Thor punches him in the shoulder. Loki pretends it didn’t hurt.

. . . . . .

“Obviously I was Cheetara, because she was the girl, _and_ she could run fast. And my brother Heimdall would be Lion-O.”

Loki snorts. “Thor was always Lion-O at our house. Every time. I was stuck being Tygra.”

“You didn’t want to be Tygra?” Sif grins.

“Tygra’s the worst! He doesn’t get to be the leader, or carry the Sword of Omens. And he wears a leotard.”

“They’re the ThunderCats. They all wear leotards.” She trails off and grins. “I can’t believe you guys grew up on that show too. None of my friends have ever heard of it.”

“Oh, we had all four seasons on video,” Loki smiles. And it occurs to him, not for the first time, that he smiles more when he’s around her. Which sucks. Because she does not feel the same way about him. “Of the old one, I mean; never watched the new show.”

“Me neither,” says Sif. “Why mess with perfection?” She props her feet up on the coffee table as she examines Loki. After a moment she asks, “Did it bug you that Thor was always Lion-O?”

He shrugs. “A little.”

“And he was never willing to trade?”

Another shrug. “I never bothered asking. And it never occurred to him to offer. It’s just always been understood that Thor gets what he wants, and I get what’s left over.”

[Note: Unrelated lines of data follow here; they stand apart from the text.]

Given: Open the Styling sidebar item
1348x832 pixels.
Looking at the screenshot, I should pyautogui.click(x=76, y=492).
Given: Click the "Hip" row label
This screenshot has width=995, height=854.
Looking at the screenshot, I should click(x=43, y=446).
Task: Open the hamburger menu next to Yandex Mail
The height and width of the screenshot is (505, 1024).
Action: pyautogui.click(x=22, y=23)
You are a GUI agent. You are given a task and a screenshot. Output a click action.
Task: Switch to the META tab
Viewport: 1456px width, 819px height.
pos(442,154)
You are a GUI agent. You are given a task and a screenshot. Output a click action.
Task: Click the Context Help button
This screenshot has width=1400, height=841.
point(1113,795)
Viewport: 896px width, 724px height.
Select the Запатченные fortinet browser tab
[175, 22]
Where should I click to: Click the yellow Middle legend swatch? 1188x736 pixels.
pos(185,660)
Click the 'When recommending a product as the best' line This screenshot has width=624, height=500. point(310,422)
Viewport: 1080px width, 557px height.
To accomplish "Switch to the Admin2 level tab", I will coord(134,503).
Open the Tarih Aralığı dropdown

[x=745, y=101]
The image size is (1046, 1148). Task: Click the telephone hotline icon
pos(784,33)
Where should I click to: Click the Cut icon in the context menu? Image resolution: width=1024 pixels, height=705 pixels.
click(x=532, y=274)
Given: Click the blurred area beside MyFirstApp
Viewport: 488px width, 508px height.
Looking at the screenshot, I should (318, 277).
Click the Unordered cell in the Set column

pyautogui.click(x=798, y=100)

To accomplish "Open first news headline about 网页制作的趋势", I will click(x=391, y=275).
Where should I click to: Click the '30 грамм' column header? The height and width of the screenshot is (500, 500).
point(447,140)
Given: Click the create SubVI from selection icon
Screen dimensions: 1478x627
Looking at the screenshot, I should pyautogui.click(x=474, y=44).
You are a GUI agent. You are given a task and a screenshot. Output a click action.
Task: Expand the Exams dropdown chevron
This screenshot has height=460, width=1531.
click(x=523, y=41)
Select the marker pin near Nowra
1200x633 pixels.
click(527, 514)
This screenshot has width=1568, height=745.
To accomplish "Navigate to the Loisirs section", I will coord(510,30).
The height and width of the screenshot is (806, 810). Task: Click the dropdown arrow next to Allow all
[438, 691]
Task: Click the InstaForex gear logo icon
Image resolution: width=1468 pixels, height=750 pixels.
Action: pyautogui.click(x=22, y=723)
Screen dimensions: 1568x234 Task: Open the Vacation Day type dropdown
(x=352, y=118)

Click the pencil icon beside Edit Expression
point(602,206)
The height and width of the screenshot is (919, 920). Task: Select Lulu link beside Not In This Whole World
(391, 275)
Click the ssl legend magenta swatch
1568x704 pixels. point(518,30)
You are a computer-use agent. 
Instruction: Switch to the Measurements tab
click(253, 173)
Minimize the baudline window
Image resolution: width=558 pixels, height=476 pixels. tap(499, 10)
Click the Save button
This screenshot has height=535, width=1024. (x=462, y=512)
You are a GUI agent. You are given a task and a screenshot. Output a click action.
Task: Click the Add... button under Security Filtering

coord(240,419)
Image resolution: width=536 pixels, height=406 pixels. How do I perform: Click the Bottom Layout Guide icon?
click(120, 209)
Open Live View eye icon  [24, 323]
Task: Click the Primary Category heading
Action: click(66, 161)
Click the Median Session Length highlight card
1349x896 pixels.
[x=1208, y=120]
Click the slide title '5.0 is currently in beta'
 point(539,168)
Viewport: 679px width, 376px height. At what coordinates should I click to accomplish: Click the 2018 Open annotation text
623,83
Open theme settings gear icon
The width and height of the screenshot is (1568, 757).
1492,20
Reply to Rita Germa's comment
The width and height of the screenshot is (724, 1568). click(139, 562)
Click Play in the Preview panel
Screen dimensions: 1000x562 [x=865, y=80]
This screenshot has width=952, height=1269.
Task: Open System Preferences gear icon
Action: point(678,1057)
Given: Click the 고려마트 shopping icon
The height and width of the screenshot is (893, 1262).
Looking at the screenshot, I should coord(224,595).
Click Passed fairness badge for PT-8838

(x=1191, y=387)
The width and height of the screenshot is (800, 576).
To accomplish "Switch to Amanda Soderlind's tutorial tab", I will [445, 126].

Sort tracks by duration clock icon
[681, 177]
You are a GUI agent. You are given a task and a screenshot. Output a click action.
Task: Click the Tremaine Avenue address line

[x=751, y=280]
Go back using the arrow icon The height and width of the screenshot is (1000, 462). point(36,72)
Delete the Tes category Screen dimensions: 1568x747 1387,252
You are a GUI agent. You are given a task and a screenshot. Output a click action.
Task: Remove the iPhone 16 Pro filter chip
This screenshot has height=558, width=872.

Sif’s brow furrows. “That’s kind of sad.”

He gives her a rueful smile. “When your brother is the most popular kid in school, and the most famous high school football player in the state, and then the most famous college football player in the country, you get used to not getting to be Lion-O.”

This does nothing for the concerned look on her face, and Loki suddenly feels he’s been very disloyal to Thor. “Thor’s great,” he says quickly. “And he definitely always tries to be considerate . . . when it occurs to him he should.”

“You really love him,” Sif observes softly.

“He’s a good guy,” Loki shrugs. “He’s easy to love.”

“I guess so,” says Sif, her expression thoughtful. And then a smile touches her lips. “But anyway, you should be proud of being Tygra. He’s the smart one. And anyway, did you know that in the comics, he and Cheetara get married? So he’s at least better than Lion-O in that way.”

Loki blinks a few times. And then he smiles weakly.

. . . . . .

Okay, he’s got to do something about this. Sif continues to be amazing and perfect and good and smart and gorgeous, and every time she opens her mouth he falls a little more in love with her, and if things continue as they are, then if she ever gets around to dating his brother, it might genuinely kill him.

He needs to distract himself from her, he decides, and remembers how they became friends in the first place: she was trying to move on from Thor. That should work for him, right?

So Loki starts looking around for someone to ask on a date, and makes his decision soon enough. Sigyn Aegirsdottir is in his advanced writing class, and she is the opposite of Sif in every way: long blonde hair, barely 5’3”, very soft-spoken. But she’s brilliant, and she’s kind, and she says hello to Loki every time she sees him, and he enjoys her comments in class, and he knows she’s single. That’s not too bad a basis for asking someone out, right?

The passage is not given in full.